L’eco dei risultati ottenuti alle Olimpiadi invernali di Milano Cortina 2026 è arrivata anche alla Questura di Bergamo, dove si è tenuta una conferenza stampa dedicata a Sara Conti, atleta bergamasca del Gruppo Sportivo Fiamme Oro e medaglia di bronzo olimpica nel Team Event insieme allo storico partner Niccolò Macii.
A fare gli onori di casa è stato il Questore di Bergamo, Dott. Vincenzo Nicolì, che ha sottolineato il valore sportivo e umano dell’atleta, evidenziando lo spirito, la determinazione e il lavoro quotidiano che hanno permesso alla coppia azzurra di raggiungere l’élite internazionale del pattinaggio artistico su ghiaccio.
La venticinquenne pattinatrice bergamasca ha coronato il percorso agonistico con Niccolò Macii conquistando il bronzo nel Team Event e ottenendo anche un sesto posto nella finale del concorso a coppie alle recenti Olimpiadi invernali.
Per Conti e Macii si tratta dell’ultimo capitolo di un percorso sportivo ai vertici della disciplina, iniziato nel 2023 con il titolo europeo e il bronzo mondiale. Nel 2025 erano poi arrivati l’argento continentale, la conferma del terzo posto ai campionati mondiali e il bronzo a squadre nel World Team Trophy.
Il sogno della coppia azzurra era quello di salire sul podio olimpico anche nella gara di specialità a coppie. Alcuni errori in gara, però, hanno compromesso il risultato finale, lasciando spazio a un sesto posto comunque significativo nel contesto di una competizione di altissimo livello.
Il percorso verso Milano Cortina non è stato semplice. Sara Conti è arrivata ai Giochi dopo un serio infortunio subito il 28 dicembre, quando un atterraggio dopo un salto le aveva provocato uno stiramento del legamento collaterale del ginocchio destro. Un problema che l’ha costretta a fermarsi per circa un mese.

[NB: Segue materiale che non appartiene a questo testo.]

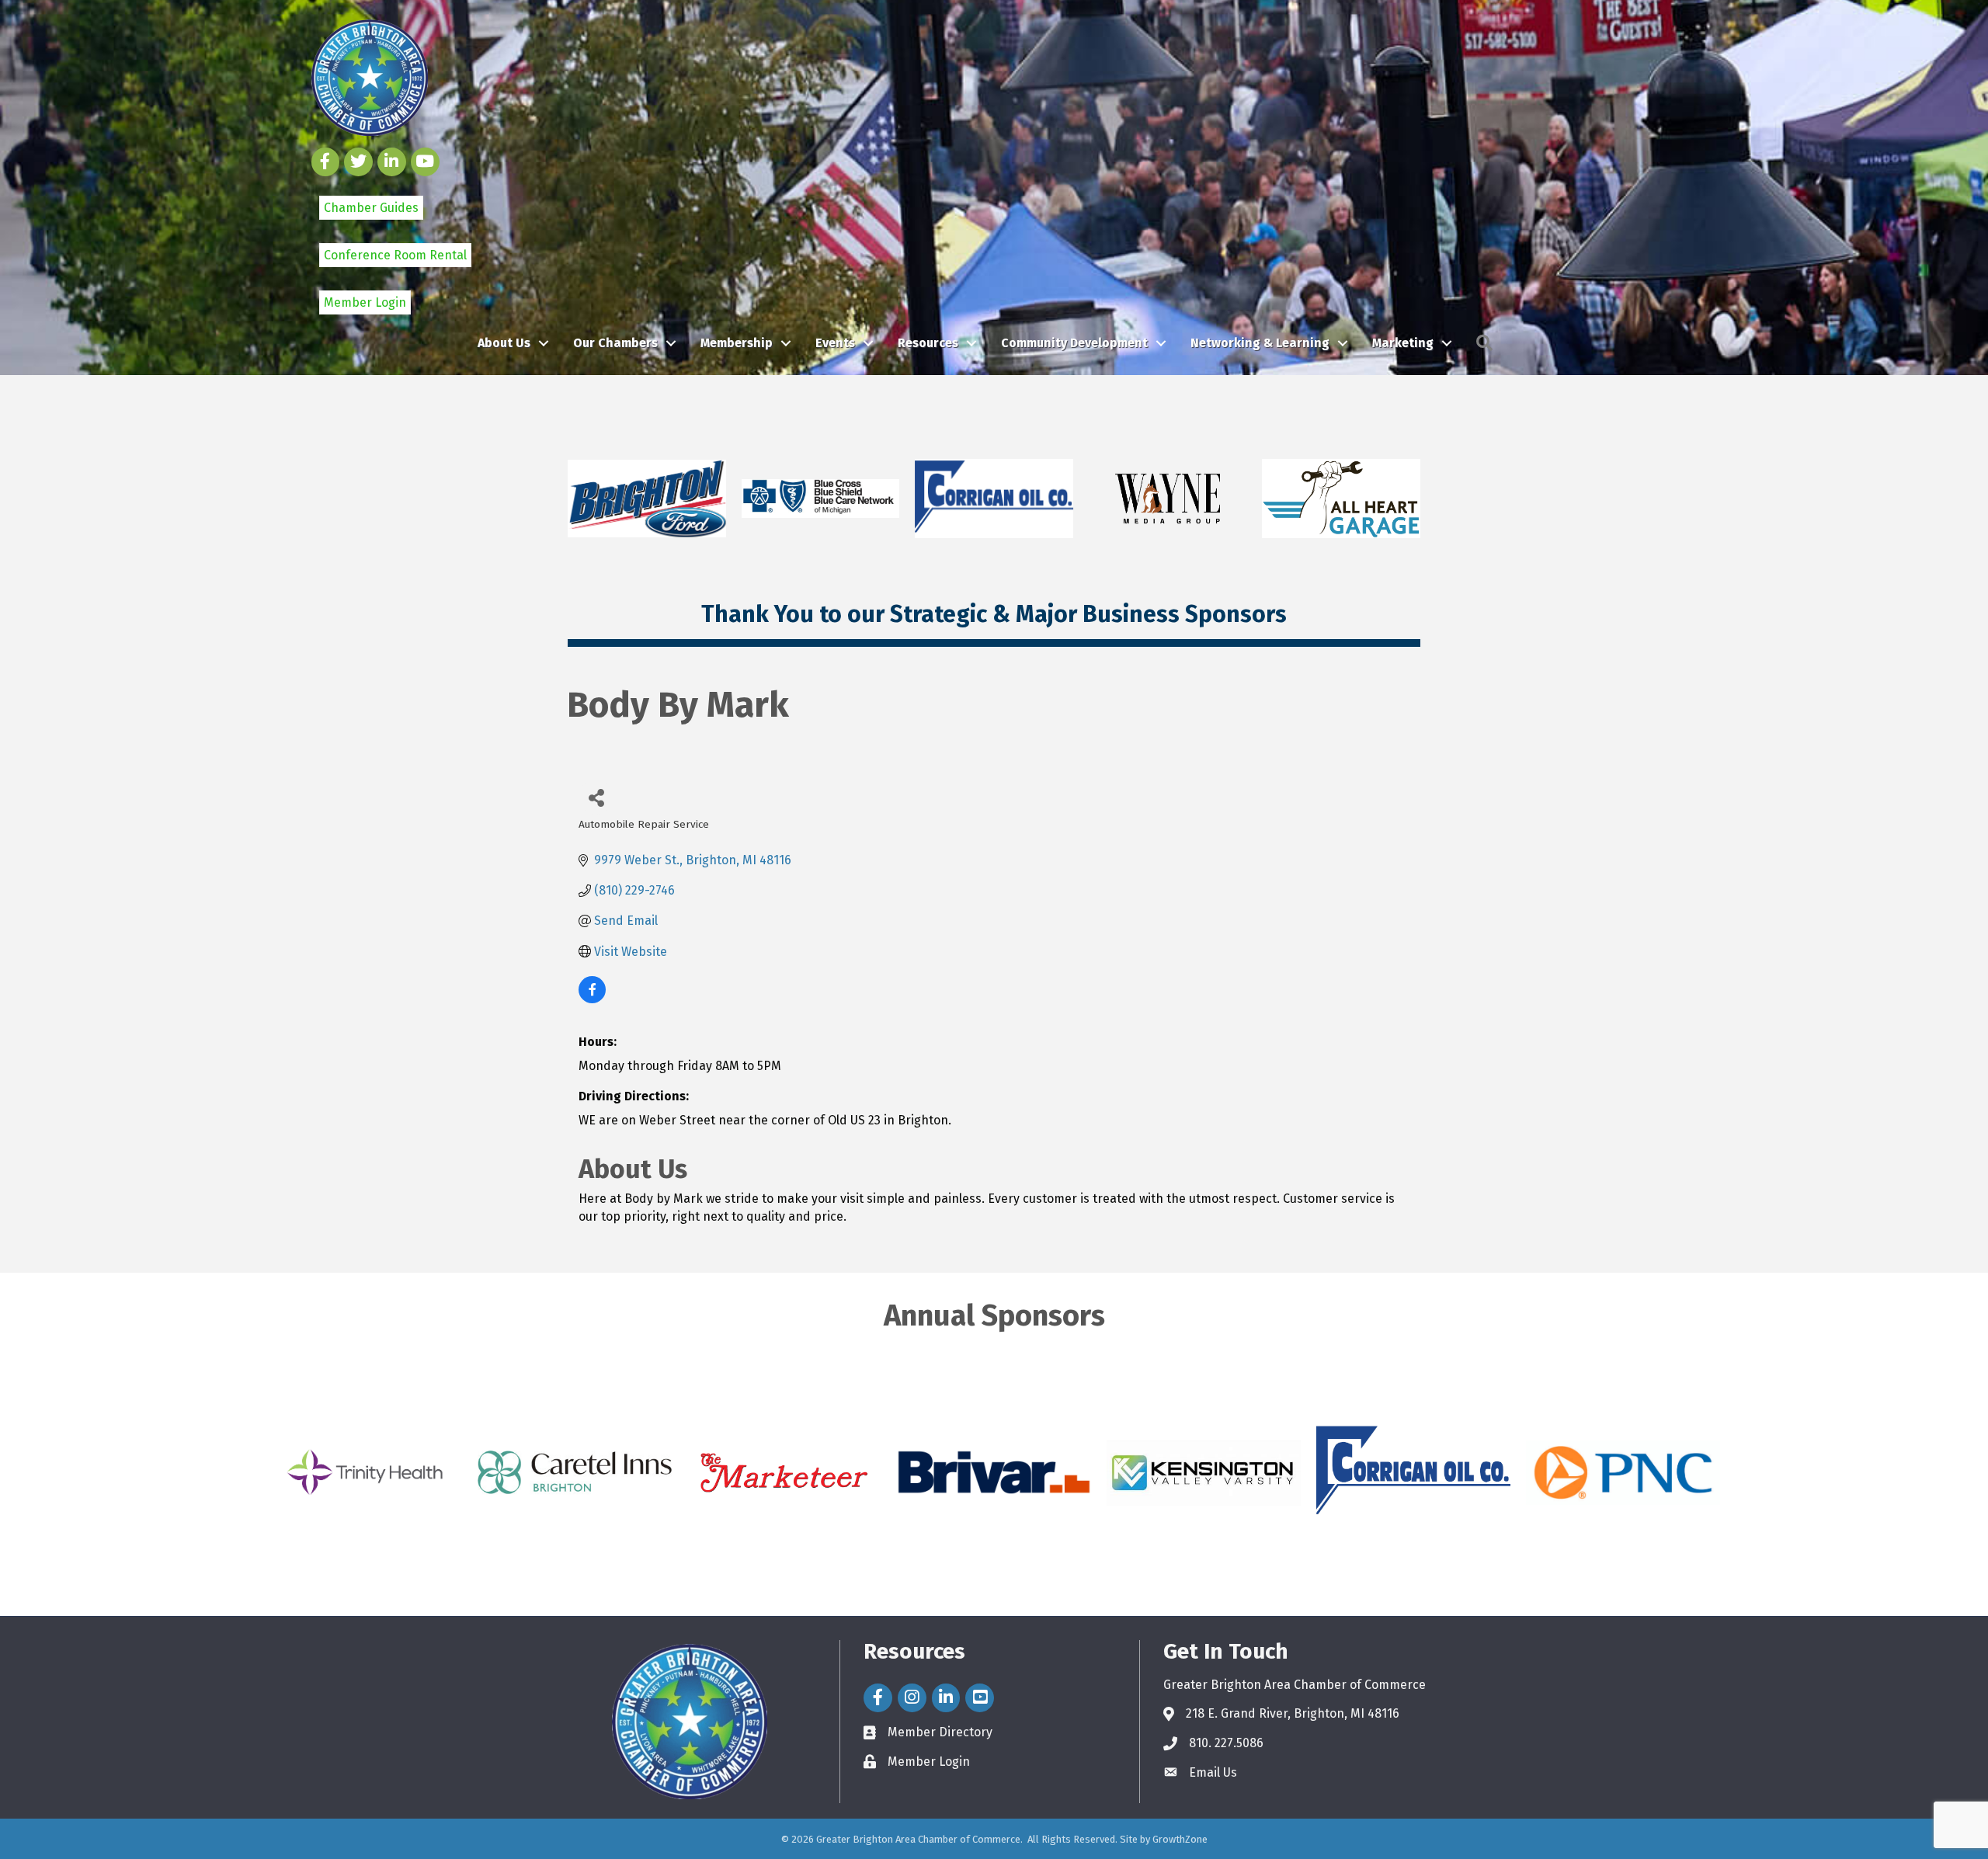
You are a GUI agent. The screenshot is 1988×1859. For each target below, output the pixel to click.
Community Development (1074, 342)
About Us (504, 342)
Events (835, 342)
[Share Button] (596, 797)
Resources (928, 342)
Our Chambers (615, 342)
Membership (736, 342)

Proprio a causa dell’infortunio era arrivata la rinuncia agli Europei in chiave pre-olimpica. Dopo l’esperienza olimpica, Conti e Macii hanno poi scelto di non partecipare ai Mondiali di fine marzo. Una decisione condivisa, arrivata insieme all’annuncio della conclusione del sodalizio sportivo che ha segnato la storia recente del pattinaggio artistico italiano.
La carriera di Sara Conti, però, guarda già avanti. L’atleta bergamasca proseguirà il proprio percorso con un nuovo partner, aprendo così un nuovo ciclo agonistico con l’obiettivo di arrivare ai Giochi Invernali delle Alpi Francesi 2030.

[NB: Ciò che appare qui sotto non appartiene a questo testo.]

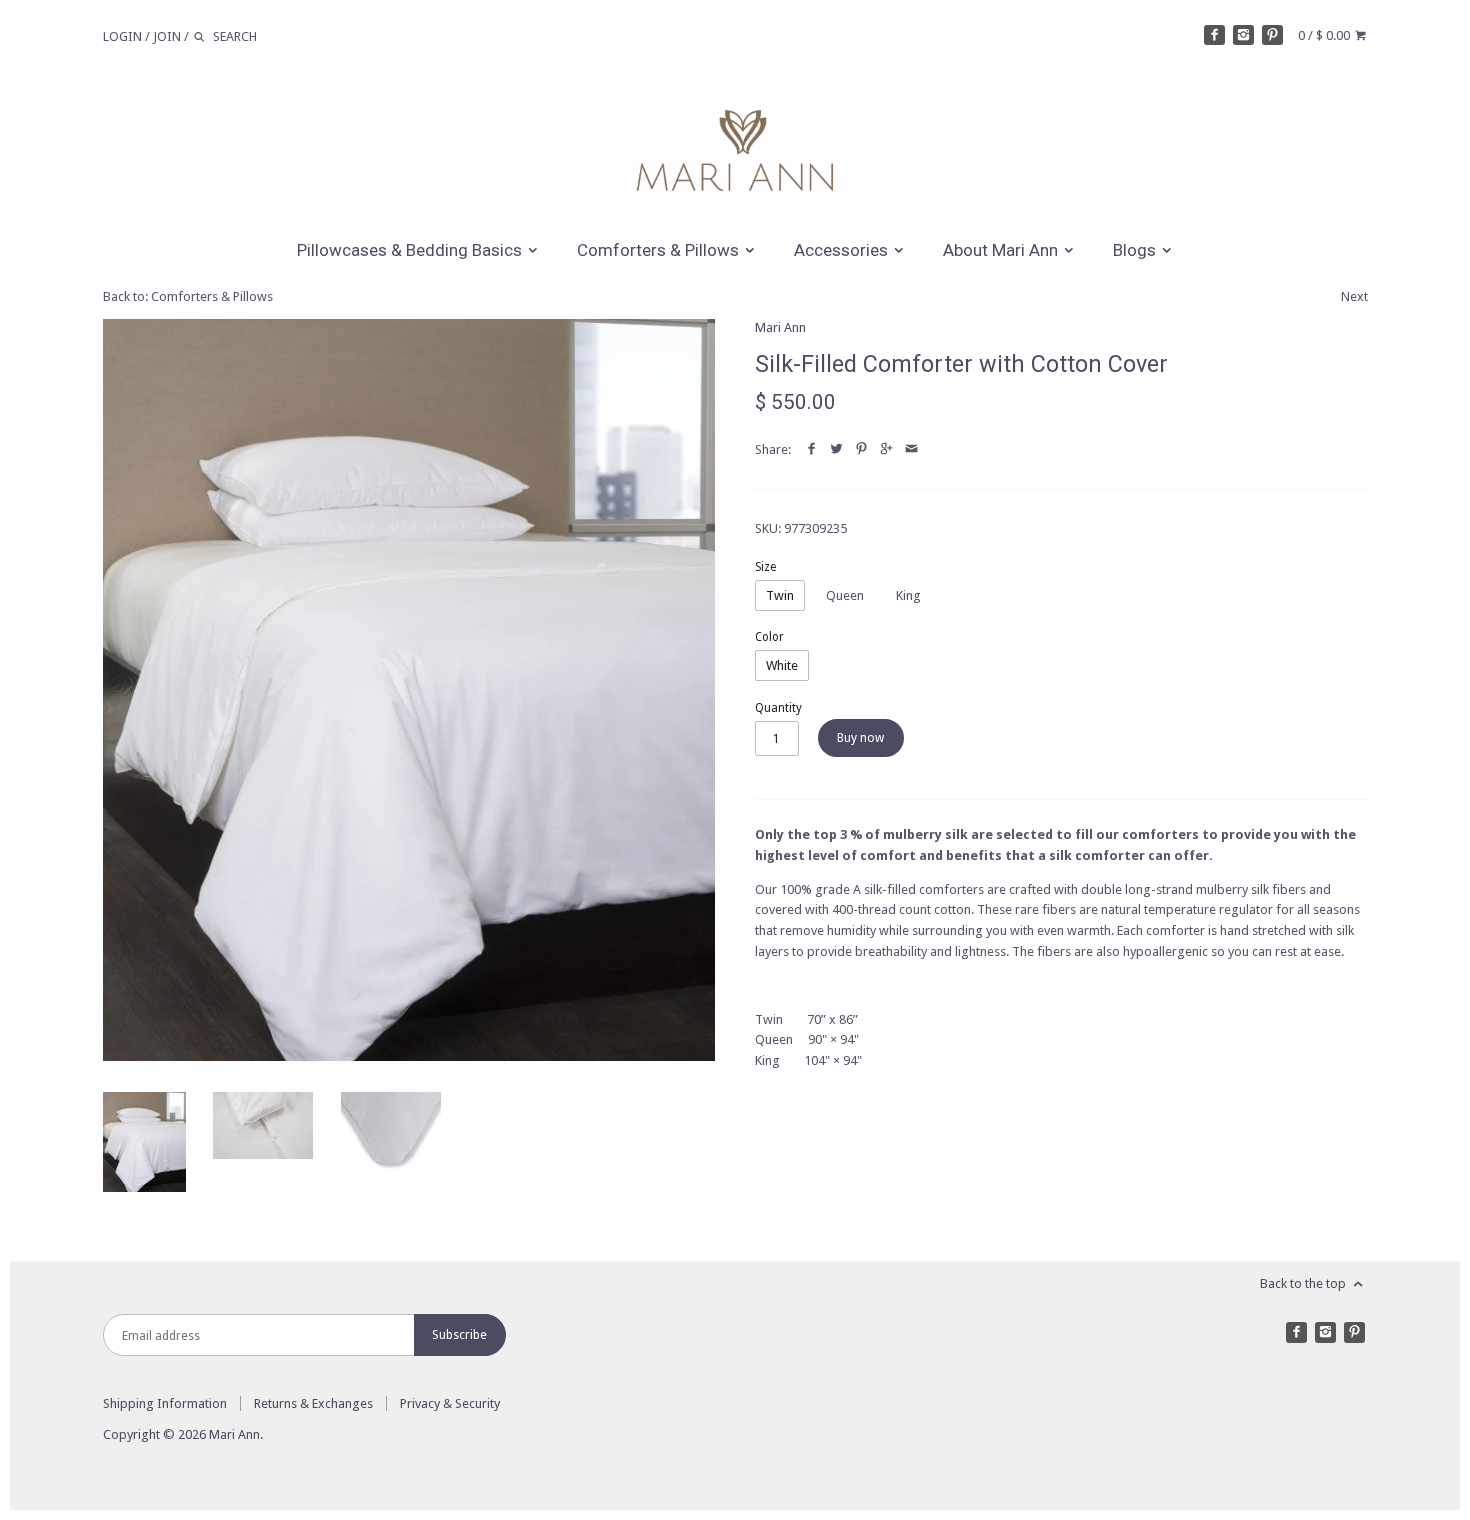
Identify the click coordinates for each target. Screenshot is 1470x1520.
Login (122, 36)
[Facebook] (1214, 35)
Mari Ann (780, 327)
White (782, 665)
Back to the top (1304, 1283)
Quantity (778, 708)
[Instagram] (1243, 35)
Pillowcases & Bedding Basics (411, 250)
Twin (780, 595)
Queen (845, 595)
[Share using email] (911, 449)
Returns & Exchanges (313, 1403)
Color (769, 637)
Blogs (1136, 250)
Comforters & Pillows (660, 250)
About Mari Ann (1002, 250)
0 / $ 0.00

Il punto di riferimento per gli allenamenti continuerà a essere l’impianto dell’Icelab Bergamo, struttura centrale nella crescita sportiva dell’atleta. La preparazione fisica proseguirà anche con High Performance Method a Milano, attraverso test biomeccanici e lavoro specifico sotto la guida dell’Ing. Stefano Maldifassi.
Per Bergamo e per il pattinaggio artistico azzurro, la medaglia olimpica di Sara Conti rappresenta un risultato di grande prestigio. Ma è anche il punto di partenza di una nuova fase: dopo Milano Cortina 2026, lo sguardo è già rivolto al futuro.